Buna karşılık solun daha devrimleri tanıyamadığına işaret eden Savran, 2000 Ekvador, 2001 Arjantin, 2005 yılında da Bolivya'daki devrimleri görmeyen solun, buna karşılık Chavez, Lula gibi önderleri parlattığını belirtti. Chavez'in 14 yıllık iktidarında büyük sermayenin halen ayakta kalmasına karşılık, "Venezüella'da sosyalizm var" denilmesine değinen Savran, buna karşılık Ben Ali ve Mübarek gibi emperyalizmin maşalarının devrilmesi karşısında aynı örgütlerin "emperyalizm Ortadoğu’yu yeniden dizayn ediyor" dediklerini, aynı örgütlerin Türkiye'deki isyanın hemen ardından da sandığı işaret ederek büyük bir yanlış yaptıklarını belirttikten sonra, DİP ve DEYK olarak bizim politikamızı, sınıfın ayağa kalkacağı ana göre ayarlamamız gerektiğini vurguladı.

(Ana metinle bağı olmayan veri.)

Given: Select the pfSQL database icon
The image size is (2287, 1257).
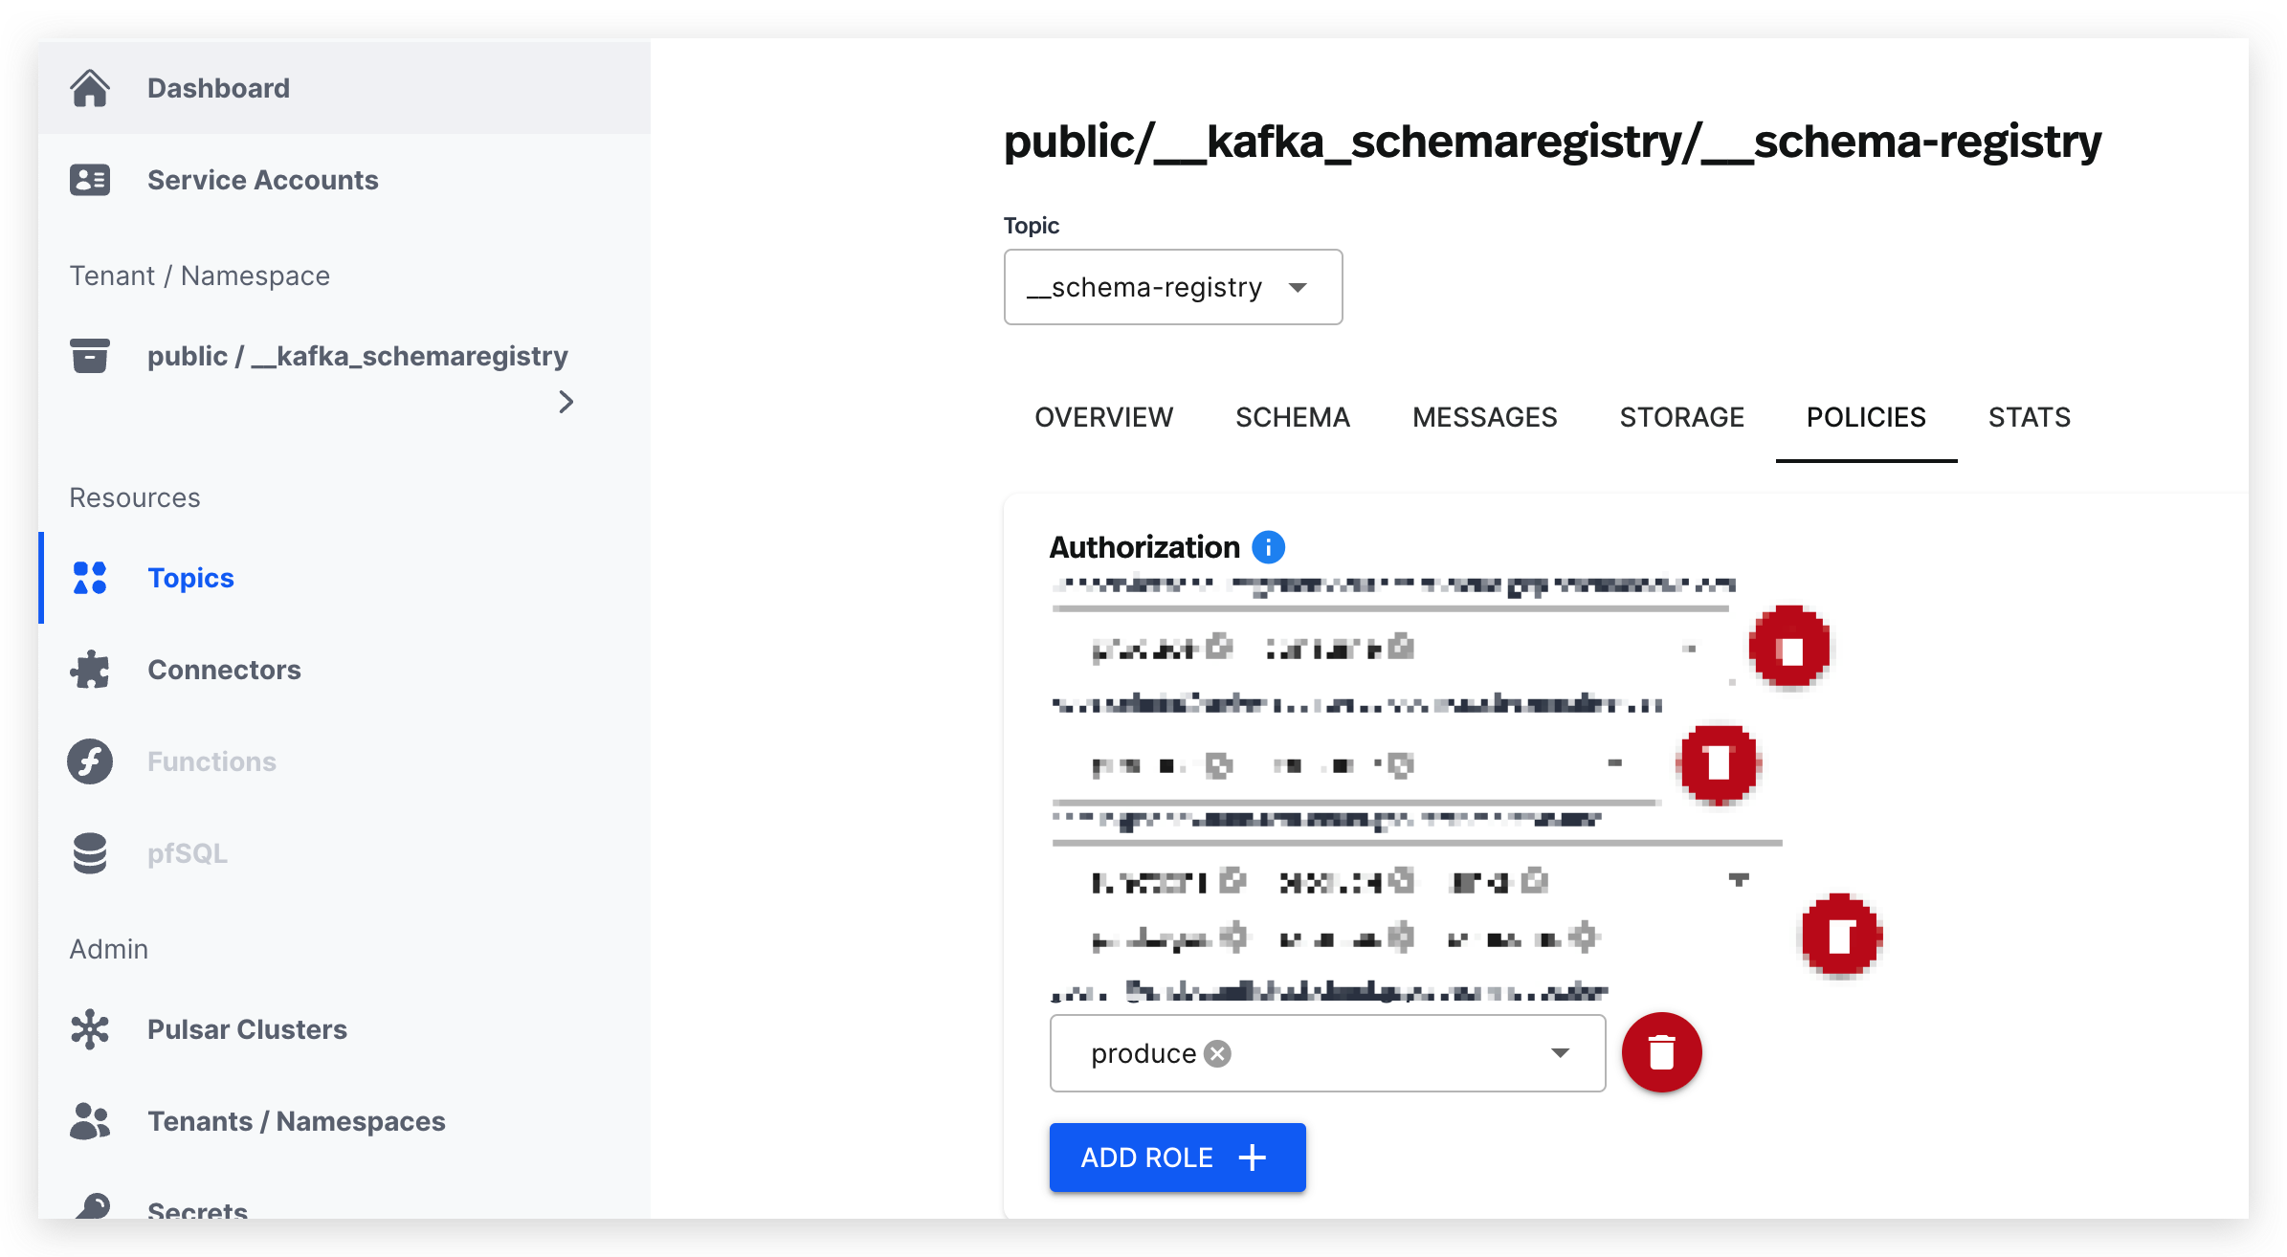Looking at the screenshot, I should point(90,852).
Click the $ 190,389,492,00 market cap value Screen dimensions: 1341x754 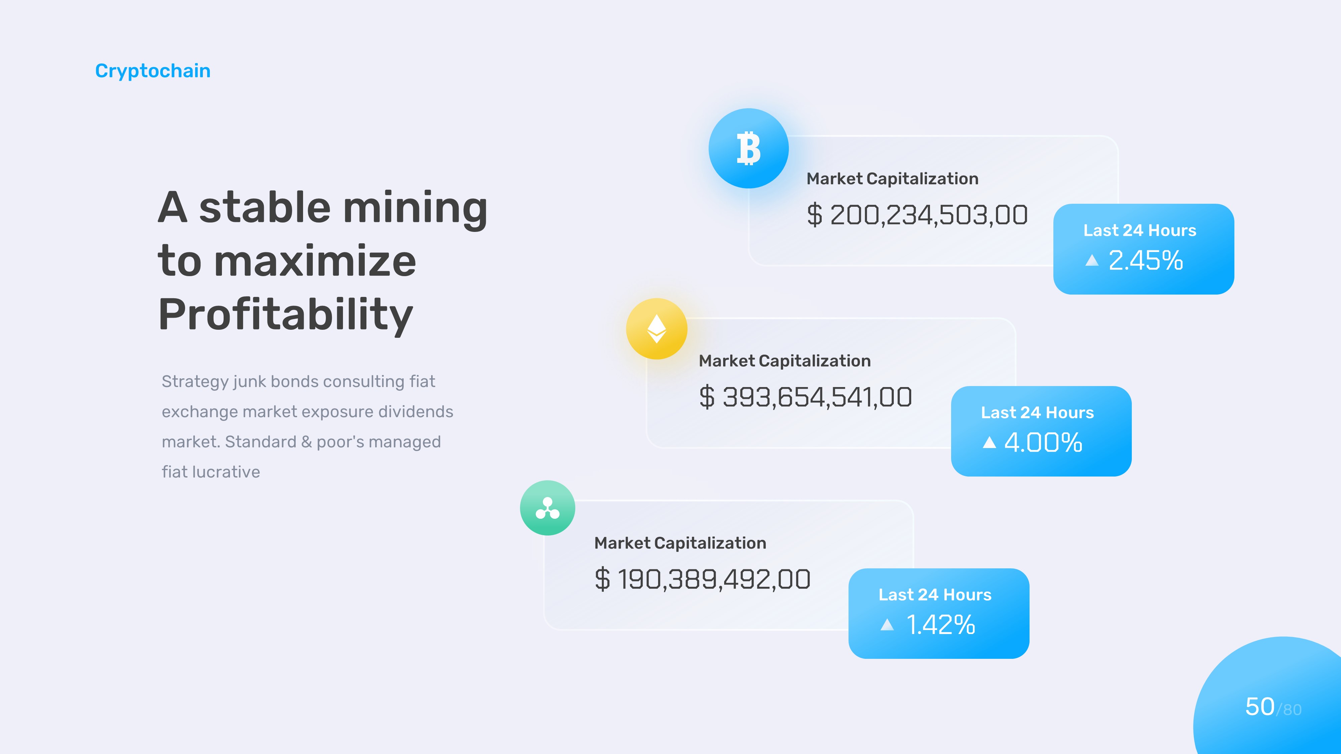[x=702, y=579]
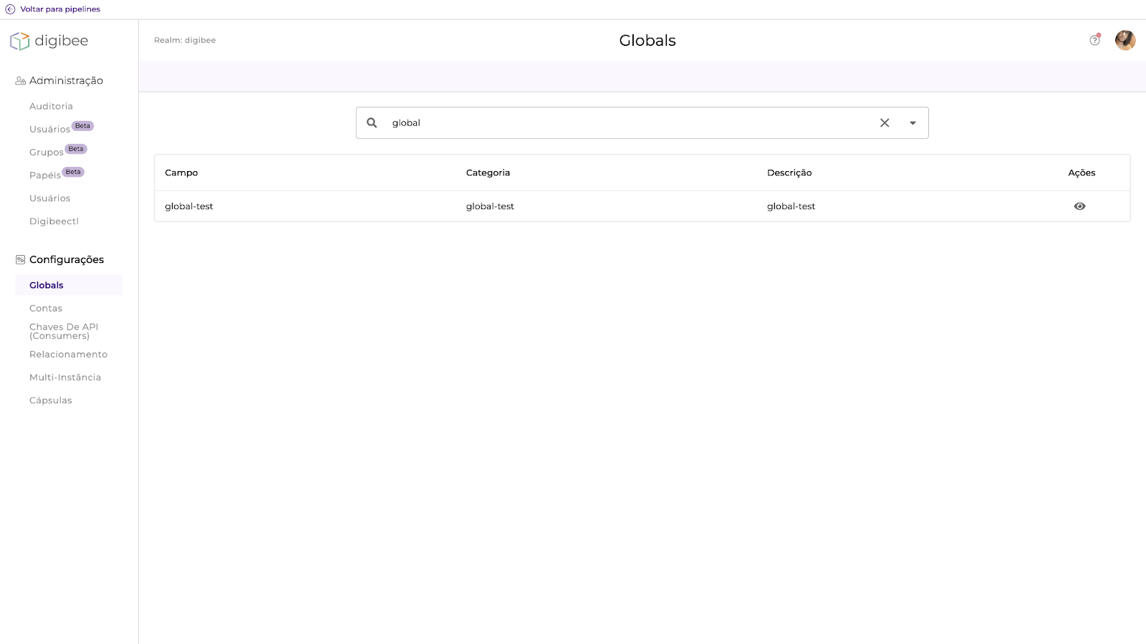Open Usuários Beta menu item
Image resolution: width=1146 pixels, height=644 pixels.
pyautogui.click(x=50, y=129)
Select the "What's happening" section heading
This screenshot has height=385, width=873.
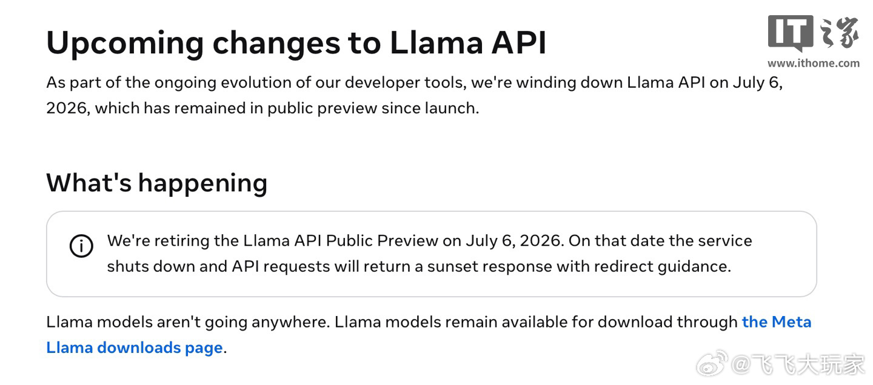point(156,182)
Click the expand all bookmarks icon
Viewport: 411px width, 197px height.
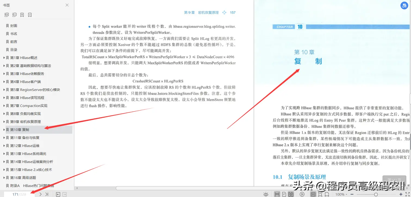(x=7, y=15)
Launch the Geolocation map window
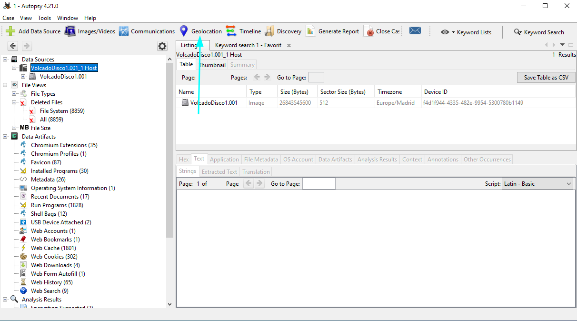577x321 pixels. (x=201, y=31)
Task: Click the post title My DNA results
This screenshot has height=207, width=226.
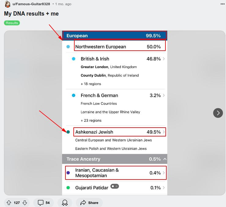Action: coord(31,14)
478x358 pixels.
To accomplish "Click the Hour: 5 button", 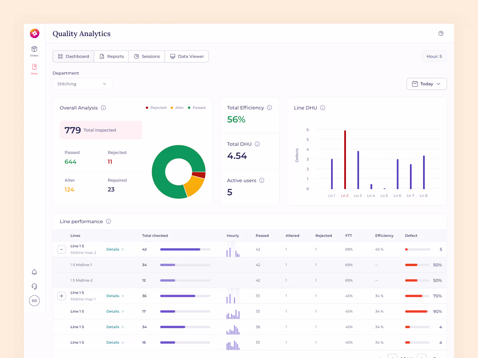I will coord(434,56).
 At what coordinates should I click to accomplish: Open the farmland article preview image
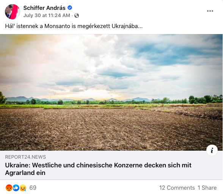111,92
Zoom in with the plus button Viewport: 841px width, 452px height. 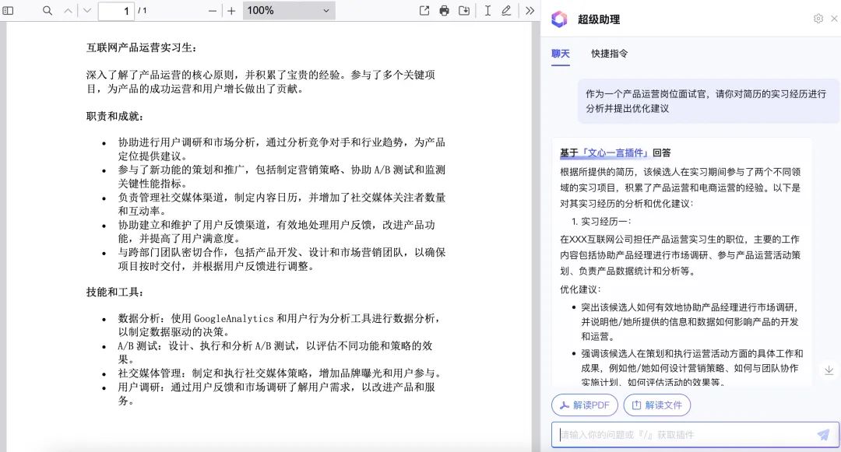pyautogui.click(x=231, y=11)
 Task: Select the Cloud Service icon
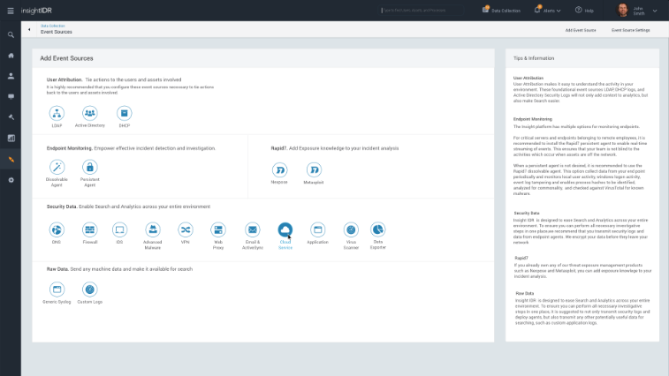click(x=285, y=229)
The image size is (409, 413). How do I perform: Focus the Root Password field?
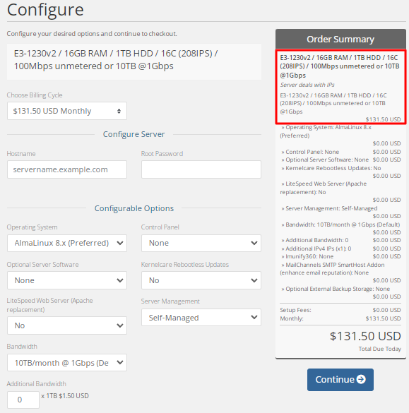coord(201,169)
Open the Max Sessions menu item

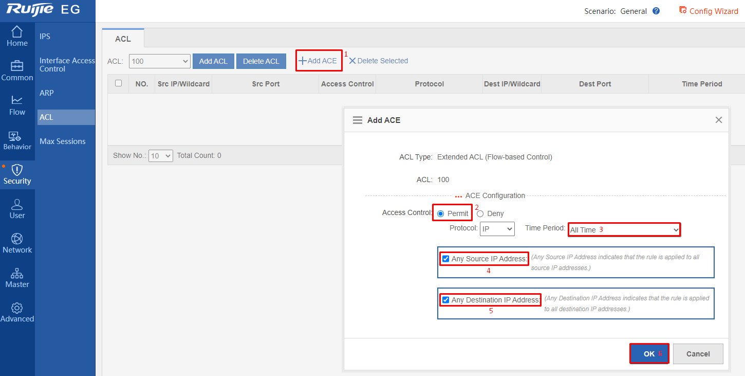coord(63,141)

Savran, konuşmasının sonunda, DİP olarak bizim yaptığımız işin çok önemli olduğunu, DİP'in işçi sınıfı içerisinde örgütlenmek için önemli bir atak yapmış olduğunu belirtti. DİP'in yeni örgütlü olduğu yerlerde yaptığı atılımın, partinin, devrimci Marksist fikirlerin üzerinde yükselmesinden kaynaklandığını söyleyen Savran, her uzun yolun küçük bir adımla başladığını, İtalya, Yunanistan ve Türkiye örgütlerinin örneklerinin DEYK için çok önemli adımlar olduklarını, yapılması gerekenin, en kısa zamanda Dördüncü Enternasyonal'in yeniden kurulması olduğunu belirtti.